May 21, 2010 in City
Jim Kershner’s This Day in History
» On the Web: spokesman.com/topics/local-history
From our archives, 50 years ago
A crowd estimated at 75,000 lined the downtown streets for a particularly chilly 1960 Grand Lilac Festival-Armed Forces Parade.
The temperature hit 34 the night before, and it was still brisk at the 10 a.m. parade start. Wind, rain, hail and even a little snow failed to keep the crowds away.
Two teenage girls in the Job’s Daughters Bethel 12 float adapted to the situation by wearing wool slacks, “thermo-knits” and trimmed-down sweatshirts under their gowns.
The parade featured 140 units, including 53 floats and 43 marching bands.
From the civil rights beat: Students at Whitworth College and Eastern Washington College announced they would hold “sympathy demonstrations in support of students involved in recent Negro sit-ins in southern cities.”

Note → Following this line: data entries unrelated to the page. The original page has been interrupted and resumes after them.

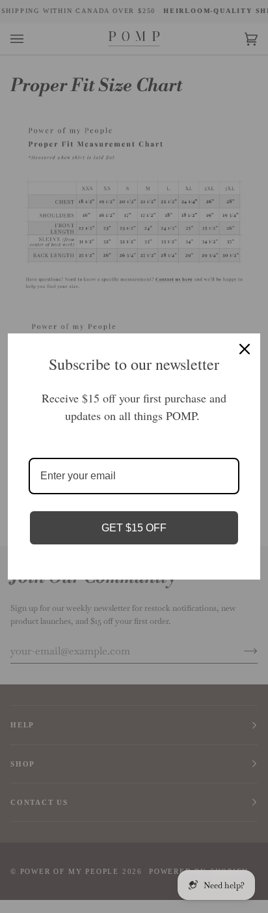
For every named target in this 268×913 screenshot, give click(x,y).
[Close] (244, 349)
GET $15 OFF (134, 527)
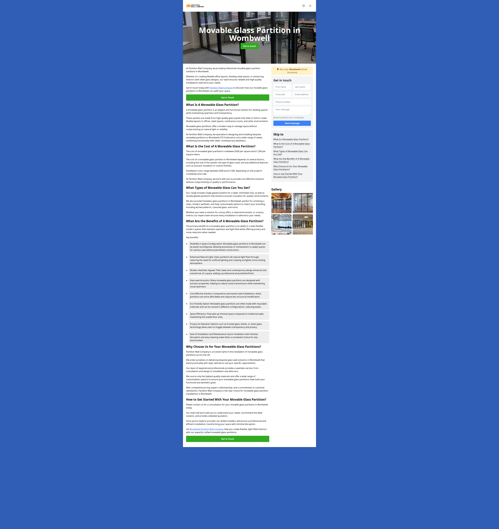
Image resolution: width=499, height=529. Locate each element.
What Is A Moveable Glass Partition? (291, 139)
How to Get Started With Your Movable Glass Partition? (288, 175)
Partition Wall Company (221, 87)
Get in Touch (227, 97)
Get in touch (249, 46)
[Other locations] (303, 6)
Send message (292, 123)
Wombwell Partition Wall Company (207, 429)
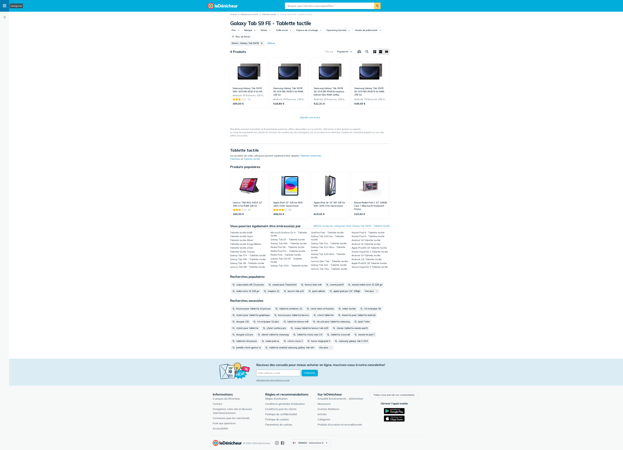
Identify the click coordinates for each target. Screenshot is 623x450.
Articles (322, 414)
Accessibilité (220, 428)
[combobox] (329, 6)
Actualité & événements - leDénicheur (340, 398)
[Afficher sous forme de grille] (375, 52)
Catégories (324, 419)
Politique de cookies (277, 419)
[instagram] (277, 443)
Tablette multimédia (310, 155)
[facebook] (282, 443)
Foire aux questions (224, 423)
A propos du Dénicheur (226, 398)
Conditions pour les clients (280, 409)
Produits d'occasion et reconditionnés (340, 424)
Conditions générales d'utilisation (285, 403)
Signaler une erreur (310, 117)
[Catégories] (4, 6)
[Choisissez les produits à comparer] (359, 51)
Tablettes (235, 158)
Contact (217, 403)
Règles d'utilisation (276, 398)
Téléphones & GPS (249, 14)
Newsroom (324, 403)
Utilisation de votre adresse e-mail (272, 380)
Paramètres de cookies (278, 424)
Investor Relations (328, 409)
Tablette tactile (269, 14)
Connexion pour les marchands (231, 418)
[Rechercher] (377, 6)
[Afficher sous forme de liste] (381, 52)
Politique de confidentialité (281, 414)
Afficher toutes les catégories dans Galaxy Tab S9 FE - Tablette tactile (351, 225)
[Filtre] (4, 17)
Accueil (233, 14)
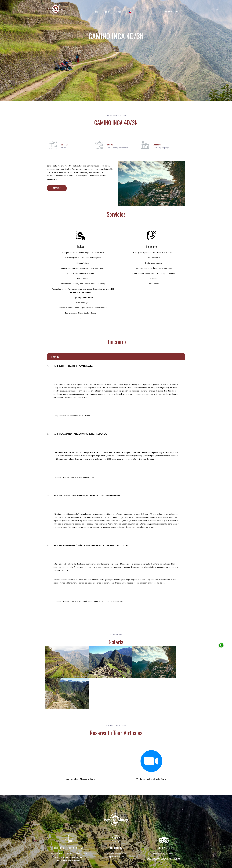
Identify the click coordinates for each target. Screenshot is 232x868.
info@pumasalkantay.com (70, 857)
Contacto (119, 11)
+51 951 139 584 (80, 854)
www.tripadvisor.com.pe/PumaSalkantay (163, 858)
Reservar (57, 188)
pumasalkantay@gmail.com (69, 860)
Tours (107, 11)
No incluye (151, 246)
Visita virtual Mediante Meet (81, 779)
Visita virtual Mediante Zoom (151, 779)
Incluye (80, 246)
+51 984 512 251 (65, 854)
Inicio (96, 11)
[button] (123, 183)
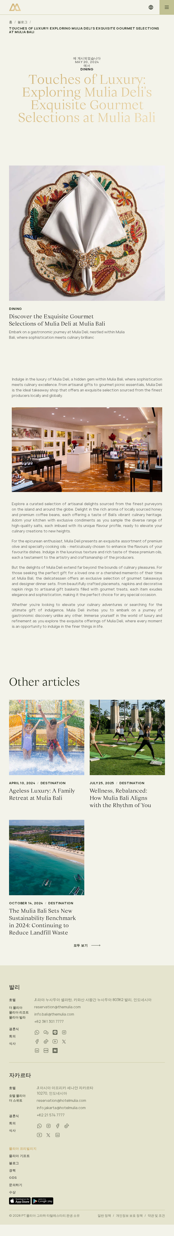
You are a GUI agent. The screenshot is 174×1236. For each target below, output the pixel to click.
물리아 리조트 (19, 1012)
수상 (12, 1192)
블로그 (23, 22)
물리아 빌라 (17, 1017)
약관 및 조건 (156, 1215)
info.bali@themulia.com (54, 1014)
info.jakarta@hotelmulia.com (61, 1107)
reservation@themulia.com (57, 1006)
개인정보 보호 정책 (129, 1215)
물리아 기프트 (19, 1156)
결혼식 (14, 1029)
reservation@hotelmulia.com (61, 1100)
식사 (12, 1043)
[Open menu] (167, 7)
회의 (12, 1036)
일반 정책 (104, 1215)
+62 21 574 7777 (51, 1114)
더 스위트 (15, 1100)
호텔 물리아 (17, 1095)
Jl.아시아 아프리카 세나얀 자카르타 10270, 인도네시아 (65, 1090)
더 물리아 (15, 1007)
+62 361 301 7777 (49, 1021)
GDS (13, 1177)
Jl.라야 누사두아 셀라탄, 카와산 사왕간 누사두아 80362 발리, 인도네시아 (93, 999)
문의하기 (15, 1185)
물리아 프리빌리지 (22, 1148)
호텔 (12, 1000)
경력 (12, 1170)
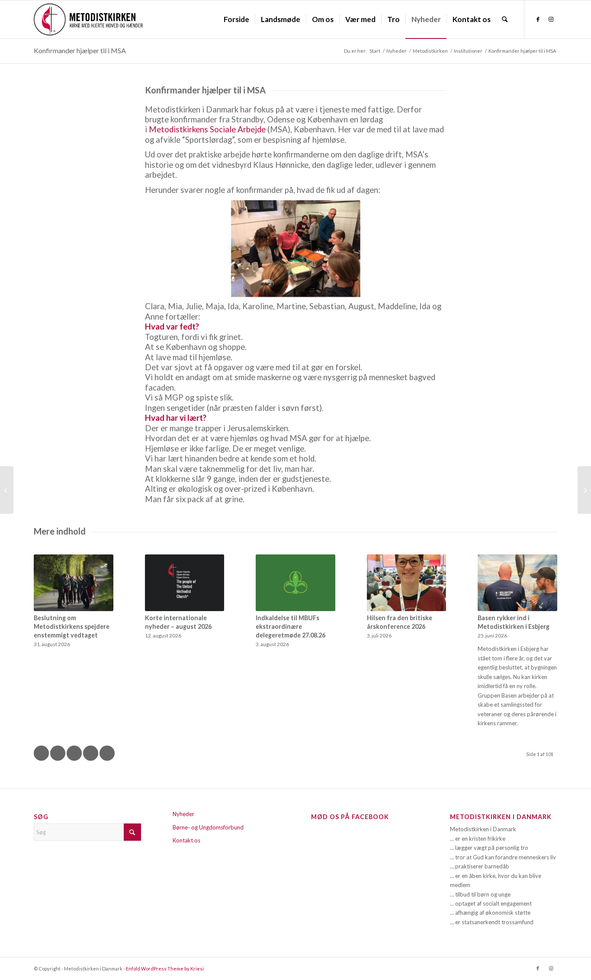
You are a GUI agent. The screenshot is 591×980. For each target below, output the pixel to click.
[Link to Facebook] (537, 19)
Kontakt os (186, 840)
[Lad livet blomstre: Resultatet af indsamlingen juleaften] (584, 490)
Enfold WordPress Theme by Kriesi (165, 968)
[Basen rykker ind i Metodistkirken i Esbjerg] (517, 582)
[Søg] (504, 19)
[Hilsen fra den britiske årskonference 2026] (406, 582)
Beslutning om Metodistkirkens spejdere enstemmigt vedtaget (71, 626)
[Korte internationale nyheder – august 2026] (185, 582)
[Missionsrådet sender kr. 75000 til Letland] (6, 490)
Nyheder (183, 813)
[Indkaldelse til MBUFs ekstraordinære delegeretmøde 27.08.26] (295, 582)
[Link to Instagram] (550, 19)
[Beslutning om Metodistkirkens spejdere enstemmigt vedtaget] (73, 582)
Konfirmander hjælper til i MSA (80, 50)
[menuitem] (236, 19)
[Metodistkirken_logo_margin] (88, 19)
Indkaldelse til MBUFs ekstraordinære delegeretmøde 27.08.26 (290, 626)
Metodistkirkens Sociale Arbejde (207, 129)
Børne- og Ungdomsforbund (208, 827)
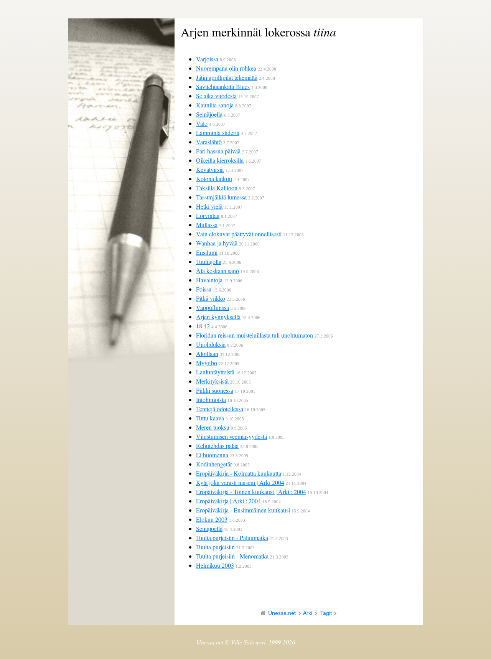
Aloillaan (207, 353)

The local students planned to wear black ribbons in solidarity with students arrested in the sit-ins. Proceeds from the sale of the ribbons would be used for legal defense.
Also on this date
(From the Associated Press)
1881: Clara Barton founded the American Red Cross. … 1927: Charles A. Lindbergh landed his Spirit of St. Louis near Paris, completing the first solo airplane flight across the Atlantic Ocean in 331/2 hours.